Collected data entries:
....

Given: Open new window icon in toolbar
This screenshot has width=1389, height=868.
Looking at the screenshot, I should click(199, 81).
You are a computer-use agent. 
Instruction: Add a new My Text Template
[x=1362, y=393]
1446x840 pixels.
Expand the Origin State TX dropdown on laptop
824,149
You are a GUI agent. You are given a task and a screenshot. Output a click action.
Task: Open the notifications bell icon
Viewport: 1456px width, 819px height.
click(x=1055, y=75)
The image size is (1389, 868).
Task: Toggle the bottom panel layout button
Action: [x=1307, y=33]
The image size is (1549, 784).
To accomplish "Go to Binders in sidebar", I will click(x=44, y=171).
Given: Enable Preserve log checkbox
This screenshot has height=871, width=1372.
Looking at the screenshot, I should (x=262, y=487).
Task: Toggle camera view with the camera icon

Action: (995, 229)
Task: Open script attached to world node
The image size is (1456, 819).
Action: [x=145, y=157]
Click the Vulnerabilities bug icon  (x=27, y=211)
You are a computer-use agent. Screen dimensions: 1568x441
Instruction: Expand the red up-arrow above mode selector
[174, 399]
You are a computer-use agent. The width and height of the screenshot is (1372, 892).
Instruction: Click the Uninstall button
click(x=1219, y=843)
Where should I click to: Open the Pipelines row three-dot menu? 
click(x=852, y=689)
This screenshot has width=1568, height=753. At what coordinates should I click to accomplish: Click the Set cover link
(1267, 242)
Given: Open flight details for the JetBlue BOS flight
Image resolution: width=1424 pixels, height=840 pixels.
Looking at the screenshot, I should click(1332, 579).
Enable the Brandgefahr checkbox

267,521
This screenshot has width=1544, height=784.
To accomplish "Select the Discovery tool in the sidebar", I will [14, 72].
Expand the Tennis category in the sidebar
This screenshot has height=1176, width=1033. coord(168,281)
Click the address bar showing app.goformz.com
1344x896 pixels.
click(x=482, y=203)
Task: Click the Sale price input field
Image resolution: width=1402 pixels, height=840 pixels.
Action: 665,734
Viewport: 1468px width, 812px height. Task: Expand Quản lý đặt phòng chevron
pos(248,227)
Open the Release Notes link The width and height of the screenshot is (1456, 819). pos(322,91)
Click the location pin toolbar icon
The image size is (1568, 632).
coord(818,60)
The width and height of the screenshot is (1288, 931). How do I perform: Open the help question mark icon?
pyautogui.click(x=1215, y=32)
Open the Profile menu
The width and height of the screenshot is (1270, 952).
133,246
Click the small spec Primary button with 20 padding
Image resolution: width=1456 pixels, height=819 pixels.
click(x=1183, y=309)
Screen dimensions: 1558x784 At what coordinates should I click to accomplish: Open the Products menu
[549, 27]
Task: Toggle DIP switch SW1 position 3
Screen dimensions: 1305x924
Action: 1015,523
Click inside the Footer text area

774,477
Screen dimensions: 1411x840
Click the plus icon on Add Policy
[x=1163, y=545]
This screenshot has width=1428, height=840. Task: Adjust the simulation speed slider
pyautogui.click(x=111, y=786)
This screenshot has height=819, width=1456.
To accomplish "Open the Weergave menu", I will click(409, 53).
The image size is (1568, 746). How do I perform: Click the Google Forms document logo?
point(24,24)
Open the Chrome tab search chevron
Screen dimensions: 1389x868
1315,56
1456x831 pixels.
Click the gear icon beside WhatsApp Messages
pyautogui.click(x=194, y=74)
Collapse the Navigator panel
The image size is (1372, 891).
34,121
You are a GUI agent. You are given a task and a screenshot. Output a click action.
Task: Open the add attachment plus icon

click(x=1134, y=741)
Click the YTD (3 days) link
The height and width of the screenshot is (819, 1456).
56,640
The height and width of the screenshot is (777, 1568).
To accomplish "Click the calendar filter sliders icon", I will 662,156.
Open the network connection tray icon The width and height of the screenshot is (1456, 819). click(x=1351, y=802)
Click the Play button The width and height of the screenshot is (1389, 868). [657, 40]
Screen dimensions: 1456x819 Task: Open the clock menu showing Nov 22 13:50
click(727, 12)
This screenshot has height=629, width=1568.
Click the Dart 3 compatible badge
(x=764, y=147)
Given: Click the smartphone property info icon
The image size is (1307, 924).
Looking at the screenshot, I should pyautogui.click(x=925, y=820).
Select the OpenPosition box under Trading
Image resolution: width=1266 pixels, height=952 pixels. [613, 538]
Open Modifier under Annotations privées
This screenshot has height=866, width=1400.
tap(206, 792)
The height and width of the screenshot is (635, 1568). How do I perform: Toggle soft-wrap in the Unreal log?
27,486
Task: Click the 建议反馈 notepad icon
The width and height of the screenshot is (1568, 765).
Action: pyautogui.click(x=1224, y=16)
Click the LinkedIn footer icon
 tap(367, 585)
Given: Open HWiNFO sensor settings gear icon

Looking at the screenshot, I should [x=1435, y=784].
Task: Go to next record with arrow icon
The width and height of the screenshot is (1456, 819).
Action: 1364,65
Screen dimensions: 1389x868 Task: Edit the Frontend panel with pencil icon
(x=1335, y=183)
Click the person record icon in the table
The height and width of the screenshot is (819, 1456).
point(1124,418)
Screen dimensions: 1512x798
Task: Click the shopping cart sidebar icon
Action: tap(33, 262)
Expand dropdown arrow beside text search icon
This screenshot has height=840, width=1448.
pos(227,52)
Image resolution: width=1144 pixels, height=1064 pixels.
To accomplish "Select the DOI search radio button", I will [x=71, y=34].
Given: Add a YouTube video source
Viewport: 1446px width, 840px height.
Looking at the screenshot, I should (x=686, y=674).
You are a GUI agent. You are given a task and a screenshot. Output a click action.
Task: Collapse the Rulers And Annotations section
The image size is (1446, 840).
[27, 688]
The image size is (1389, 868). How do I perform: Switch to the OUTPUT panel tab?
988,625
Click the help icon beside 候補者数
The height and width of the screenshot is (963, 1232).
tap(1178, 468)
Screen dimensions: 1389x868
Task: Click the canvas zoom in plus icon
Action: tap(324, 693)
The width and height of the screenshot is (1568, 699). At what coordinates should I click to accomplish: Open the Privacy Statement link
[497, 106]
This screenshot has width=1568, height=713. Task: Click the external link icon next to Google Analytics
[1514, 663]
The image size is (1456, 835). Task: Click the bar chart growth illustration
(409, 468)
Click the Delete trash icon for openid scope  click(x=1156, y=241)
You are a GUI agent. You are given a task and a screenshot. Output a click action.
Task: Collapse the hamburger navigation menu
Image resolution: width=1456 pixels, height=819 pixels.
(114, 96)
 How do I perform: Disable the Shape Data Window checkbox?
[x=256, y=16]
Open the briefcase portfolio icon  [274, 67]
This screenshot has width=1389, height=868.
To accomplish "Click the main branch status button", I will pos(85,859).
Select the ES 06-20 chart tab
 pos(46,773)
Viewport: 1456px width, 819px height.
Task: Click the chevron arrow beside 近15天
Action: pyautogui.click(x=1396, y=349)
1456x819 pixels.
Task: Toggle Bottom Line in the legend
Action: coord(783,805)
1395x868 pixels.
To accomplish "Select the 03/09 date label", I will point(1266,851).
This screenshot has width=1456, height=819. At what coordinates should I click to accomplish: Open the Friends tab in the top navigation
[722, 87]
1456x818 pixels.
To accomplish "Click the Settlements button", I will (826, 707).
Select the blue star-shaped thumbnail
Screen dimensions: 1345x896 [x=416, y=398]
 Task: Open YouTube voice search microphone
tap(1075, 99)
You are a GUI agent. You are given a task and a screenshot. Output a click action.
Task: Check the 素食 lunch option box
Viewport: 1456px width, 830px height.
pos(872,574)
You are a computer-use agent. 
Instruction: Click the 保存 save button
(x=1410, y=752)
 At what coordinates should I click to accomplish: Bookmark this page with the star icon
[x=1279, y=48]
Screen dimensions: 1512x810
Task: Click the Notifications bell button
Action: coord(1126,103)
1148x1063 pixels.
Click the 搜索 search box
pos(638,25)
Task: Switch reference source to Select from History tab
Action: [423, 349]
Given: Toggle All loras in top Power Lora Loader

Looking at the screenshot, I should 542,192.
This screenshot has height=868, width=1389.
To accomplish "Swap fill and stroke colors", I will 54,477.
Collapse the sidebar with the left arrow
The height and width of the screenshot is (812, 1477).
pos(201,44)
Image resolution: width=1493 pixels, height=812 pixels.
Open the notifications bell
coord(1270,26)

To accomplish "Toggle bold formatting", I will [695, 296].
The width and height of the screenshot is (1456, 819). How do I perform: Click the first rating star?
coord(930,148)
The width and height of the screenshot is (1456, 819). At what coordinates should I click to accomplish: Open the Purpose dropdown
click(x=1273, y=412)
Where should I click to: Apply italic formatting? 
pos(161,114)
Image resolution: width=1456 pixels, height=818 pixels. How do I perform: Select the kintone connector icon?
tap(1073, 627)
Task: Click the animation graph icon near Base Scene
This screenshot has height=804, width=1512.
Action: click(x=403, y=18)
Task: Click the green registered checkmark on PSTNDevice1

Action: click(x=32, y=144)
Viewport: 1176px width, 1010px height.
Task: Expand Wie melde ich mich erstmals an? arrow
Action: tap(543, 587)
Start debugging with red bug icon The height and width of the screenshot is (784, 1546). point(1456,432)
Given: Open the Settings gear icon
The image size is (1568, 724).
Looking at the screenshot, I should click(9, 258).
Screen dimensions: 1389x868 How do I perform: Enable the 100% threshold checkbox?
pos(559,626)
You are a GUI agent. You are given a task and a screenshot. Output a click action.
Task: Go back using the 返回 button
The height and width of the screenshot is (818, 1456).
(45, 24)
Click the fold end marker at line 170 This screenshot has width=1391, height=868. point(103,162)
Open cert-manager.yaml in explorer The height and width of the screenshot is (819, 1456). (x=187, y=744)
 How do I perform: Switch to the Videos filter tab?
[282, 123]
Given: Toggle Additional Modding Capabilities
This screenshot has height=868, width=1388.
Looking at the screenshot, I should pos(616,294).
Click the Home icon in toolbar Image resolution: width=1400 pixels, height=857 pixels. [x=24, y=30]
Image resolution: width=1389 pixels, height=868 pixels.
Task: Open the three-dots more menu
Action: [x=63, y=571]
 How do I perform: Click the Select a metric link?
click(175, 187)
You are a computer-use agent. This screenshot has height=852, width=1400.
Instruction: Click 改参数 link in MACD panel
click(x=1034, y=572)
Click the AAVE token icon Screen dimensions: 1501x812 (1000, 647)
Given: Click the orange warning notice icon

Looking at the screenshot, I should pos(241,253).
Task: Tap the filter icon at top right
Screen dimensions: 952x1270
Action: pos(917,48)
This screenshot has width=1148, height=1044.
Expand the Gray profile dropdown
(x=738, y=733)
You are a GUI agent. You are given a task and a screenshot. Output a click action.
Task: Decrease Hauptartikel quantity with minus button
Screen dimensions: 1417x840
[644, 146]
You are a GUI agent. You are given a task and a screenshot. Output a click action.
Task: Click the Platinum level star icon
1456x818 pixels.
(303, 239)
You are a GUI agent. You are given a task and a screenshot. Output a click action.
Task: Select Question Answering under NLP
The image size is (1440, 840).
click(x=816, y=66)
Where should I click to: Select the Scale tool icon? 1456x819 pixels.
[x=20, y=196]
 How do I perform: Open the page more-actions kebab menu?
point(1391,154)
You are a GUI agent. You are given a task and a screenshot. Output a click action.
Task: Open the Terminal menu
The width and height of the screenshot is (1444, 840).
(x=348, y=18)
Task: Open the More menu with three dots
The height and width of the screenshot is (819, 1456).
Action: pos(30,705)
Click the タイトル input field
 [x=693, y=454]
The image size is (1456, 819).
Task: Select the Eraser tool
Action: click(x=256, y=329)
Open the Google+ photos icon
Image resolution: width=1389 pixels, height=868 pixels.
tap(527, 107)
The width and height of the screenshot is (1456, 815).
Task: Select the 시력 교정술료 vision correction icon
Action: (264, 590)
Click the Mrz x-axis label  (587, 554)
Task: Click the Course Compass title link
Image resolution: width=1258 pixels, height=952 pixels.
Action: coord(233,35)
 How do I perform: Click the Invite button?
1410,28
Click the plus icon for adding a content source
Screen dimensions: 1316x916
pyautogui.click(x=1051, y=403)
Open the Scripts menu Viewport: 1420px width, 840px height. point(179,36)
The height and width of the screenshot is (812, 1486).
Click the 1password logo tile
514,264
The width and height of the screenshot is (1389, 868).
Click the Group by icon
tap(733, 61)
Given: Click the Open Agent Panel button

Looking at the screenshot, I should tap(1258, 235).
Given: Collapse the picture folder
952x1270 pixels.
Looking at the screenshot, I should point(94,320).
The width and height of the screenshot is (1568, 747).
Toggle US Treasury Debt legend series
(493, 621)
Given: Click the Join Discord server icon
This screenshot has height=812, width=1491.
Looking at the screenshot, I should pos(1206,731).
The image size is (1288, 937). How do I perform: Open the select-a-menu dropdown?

....

▸ Assignment
Retype exactly, please, each line from the line that contains "Toggle US Treasury Debt legend series" through the last line of the entries above, with nothing added.

▸ Output for this task
Toggle US Treasury Debt legend series
(493, 621)
Given: Click the Join Discord server icon
This screenshot has height=812, width=1491.
Looking at the screenshot, I should pos(1206,731).
The image size is (1288, 937). How do I perform: Open the select-a-menu dropdown?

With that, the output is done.